Task prompt: Set down every line from the one with "Task: Click the" to the end of the entries, both ends included, exactly as it reads and without pictures.

(Stored data entries)

----------

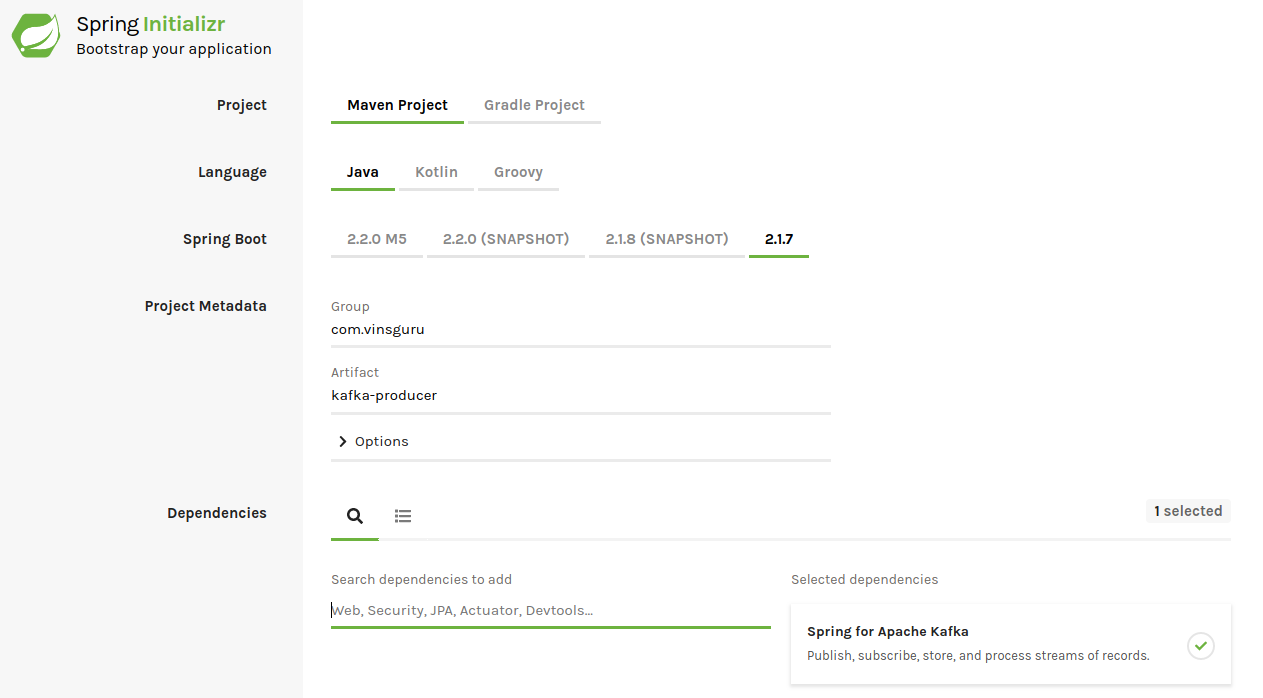Select Maven Project
Viewport: 1263px width, 698px height.
[x=397, y=105]
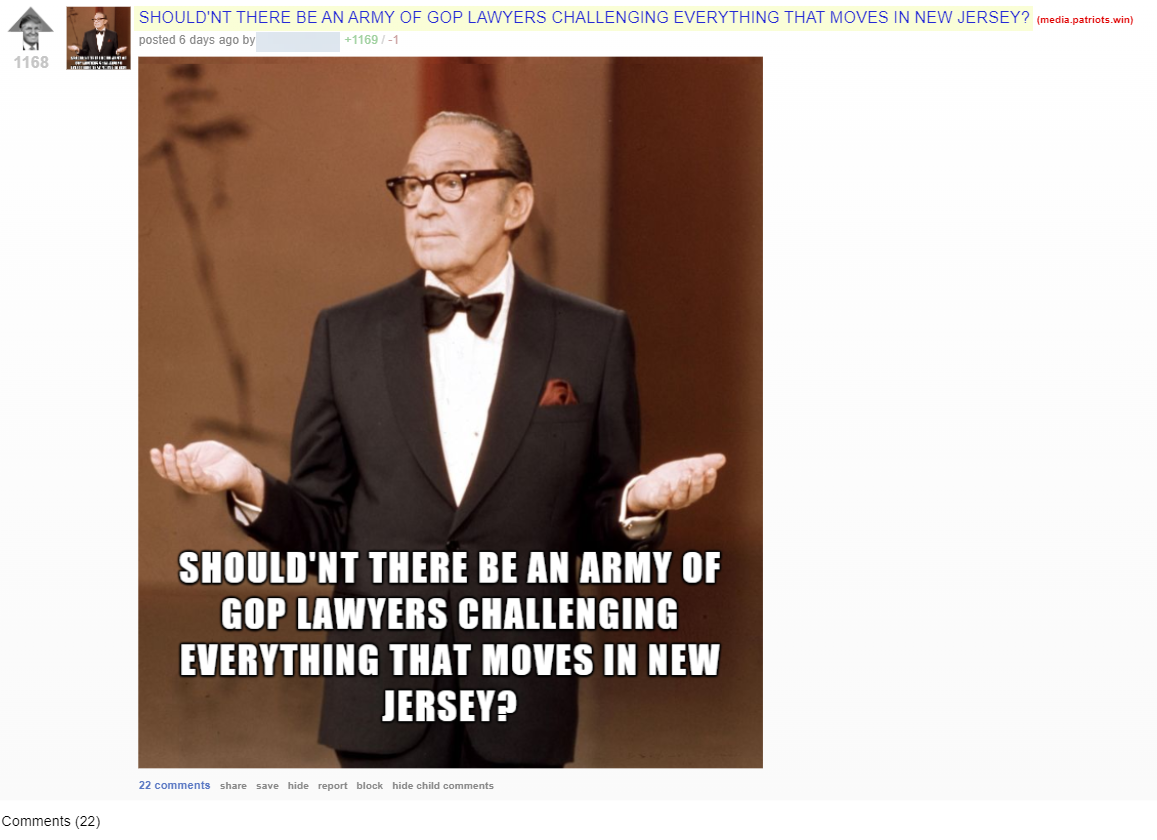
Task: Open the post title link about GOP lawyers
Action: coord(584,18)
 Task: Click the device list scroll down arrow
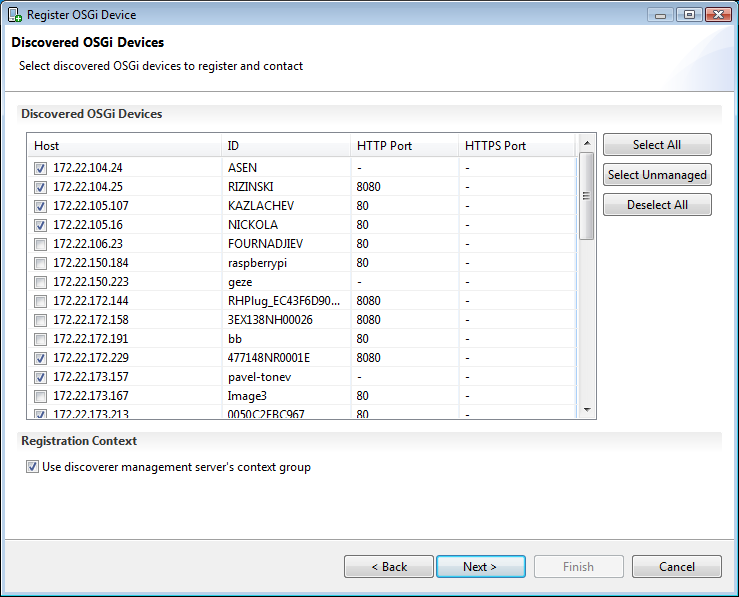tap(587, 410)
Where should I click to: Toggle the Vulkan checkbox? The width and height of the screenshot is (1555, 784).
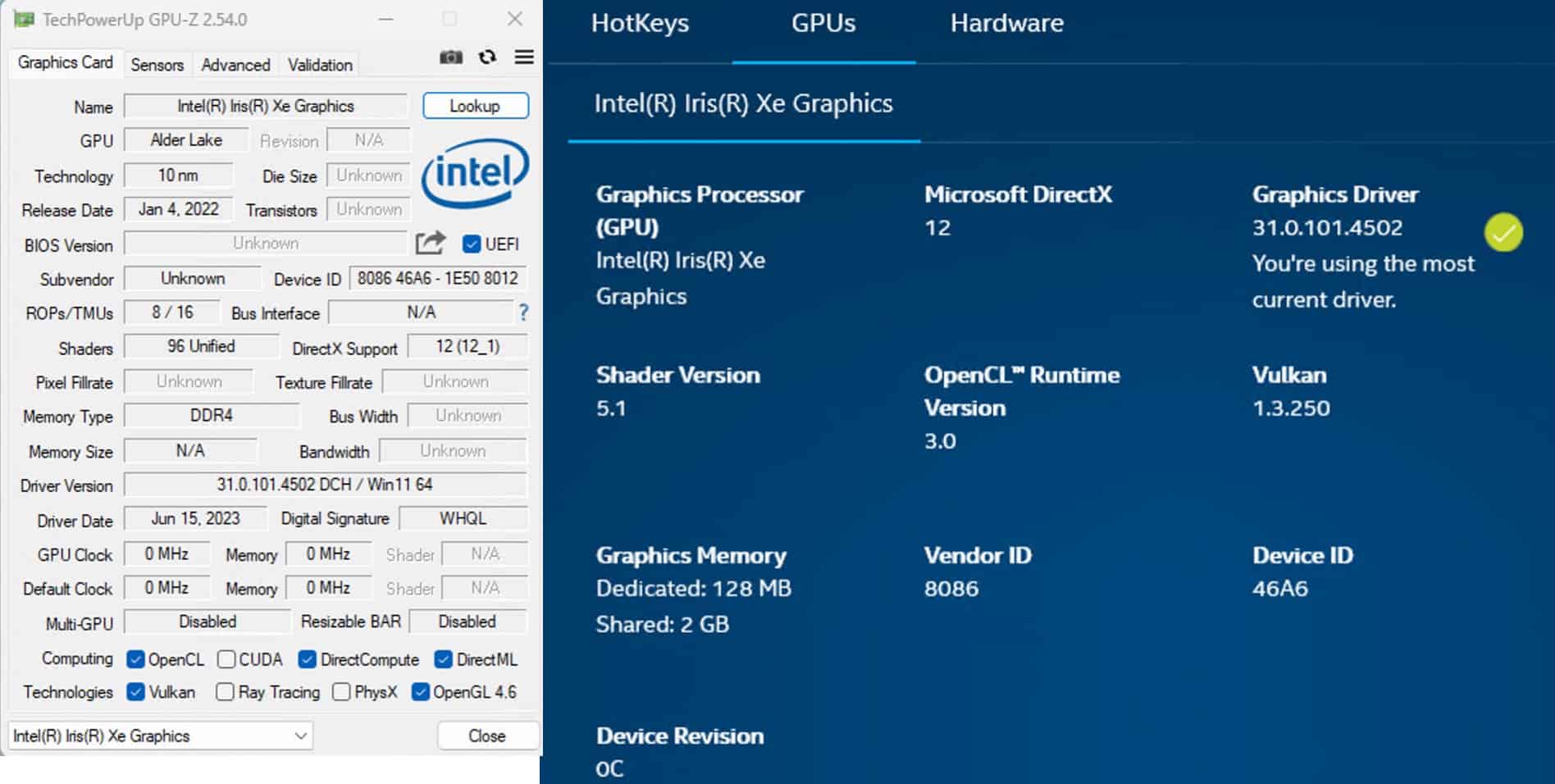pos(136,692)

----------

Response to this task:
 Task: Click the device list scroll down arrow
tap(587, 410)
Where should I click to: Toggle the Vulkan checkbox? The width and height of the screenshot is (1555, 784).
pos(136,692)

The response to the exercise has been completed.